[coreboot] [PATCH] Table code cleanup

Patrick Georgi patrick at georgi-clan.de
Thu May 14 17:15:15 CEST 2009


Am 14.05.2009 16:04, schrieb Myles Watson:
>> +	smp_write_floating_table_physaddr(low_table_end, mpc_start);
>> crashes some linux versions that expect the MP table to directly follow
>> the floating table, I think.
>
> ?  I must have misunderstood.  How can we put MP table in the high tables
> area if the floating table has to be in low memory to be found, if they have
> to be adjacent?
The high table versions are (mostly) used to allow SeaBIOS to copy them 
down. SeaBIOS copies the entire MP table into low memory precisely 
because certain linux version can't cope with a different layout.

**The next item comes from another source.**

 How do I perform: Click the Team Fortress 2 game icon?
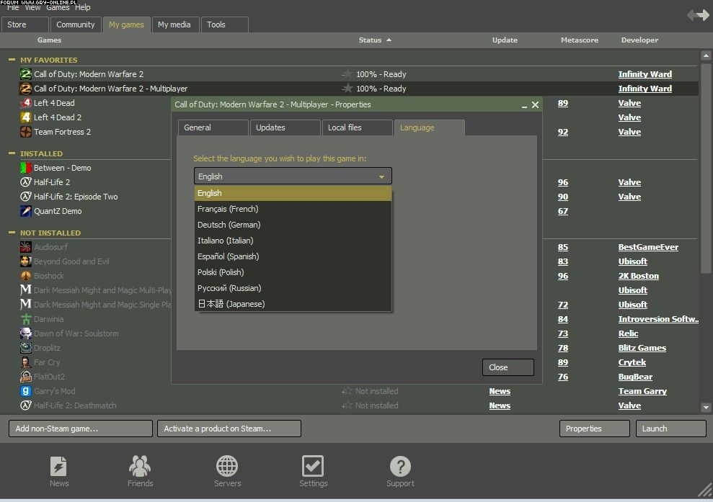pos(26,132)
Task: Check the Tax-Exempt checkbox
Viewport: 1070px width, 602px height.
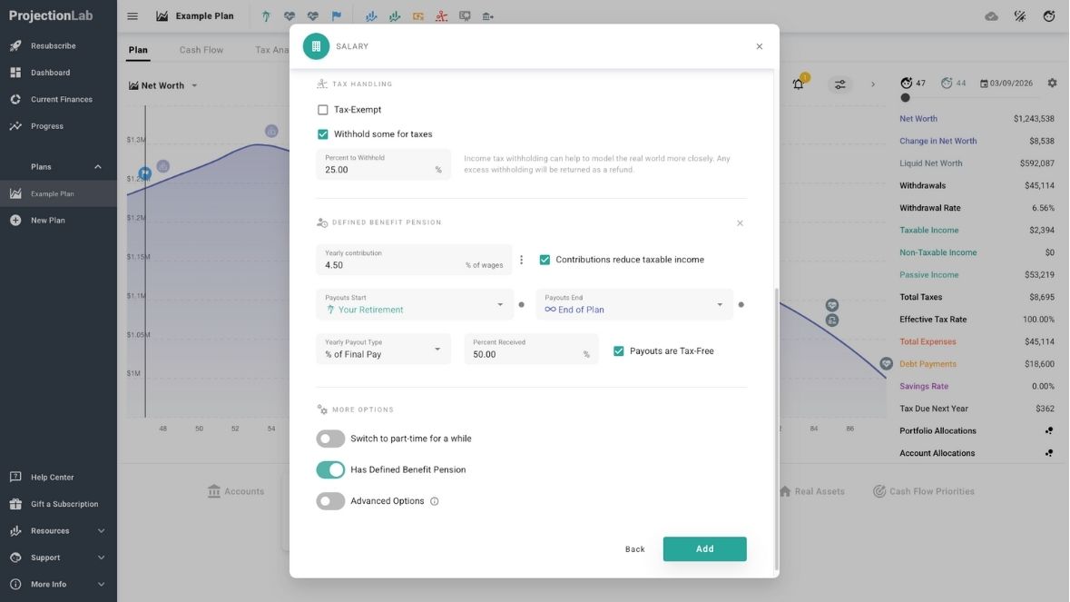Action: pyautogui.click(x=323, y=110)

The best outcome in my opinion is to default to
HAVE_LOW_TABLES == HAVE_HIGH_TABLES == 1. Maybe even drop the config 
flags and #ifs, unless there's a good reason to keep them
However I think we're not there yet.


>> Also your change seems to create _only_ a high ACPI table if
>> HAVE_HIGH_TABLES is activated, which is less than optimal because ACPI
>> tables there aren't found automatically but require the payload to
>> create a low mem RSDP - which the code that you removed already does.
>
> Yes.  I think it should go into the ACPI code.  I'll add it if you'll test.
I don't have a clear idea on how to approach this right now. I'll 
happily test a patch.

If you boot Linux on a board with ACPI, it's easy to see for yourself.
Early in the boot process (line 12 or so of the boot log), Linux figures 
out the ACPI tables (some example I copied from the 'net):
<6>ACPI: RSDP (v000 GBT ) @0x000f6a00
<6>ACPI: RSDT (v001 GBT AWRDACPI 0x42302e31 AWRD 0x00000000) @0x13ff3000
<6>ACPI: FADT (v001 GBT AWRDACPI 0x42302e31 AWRD 0x00000000) @0x13ff3040
<6>ACPI: DSDT (v001 GBT AWRDACPI 0x00001000 MSFT 0x0100000c) @0x00000000

As you can see here, RSDP is in low mem (@0x000f6a00), while the other 
stuff is somewhere else (@0x13ff3000) (no idea what's up with the DST here)


> I wasn't unhappy with the behavior, just the maintainability.  I think the
> code flow was too complex.
I'm not too happy with it either, and improvements are welcome - as long 
as they're not regressions, which is why I chimed in.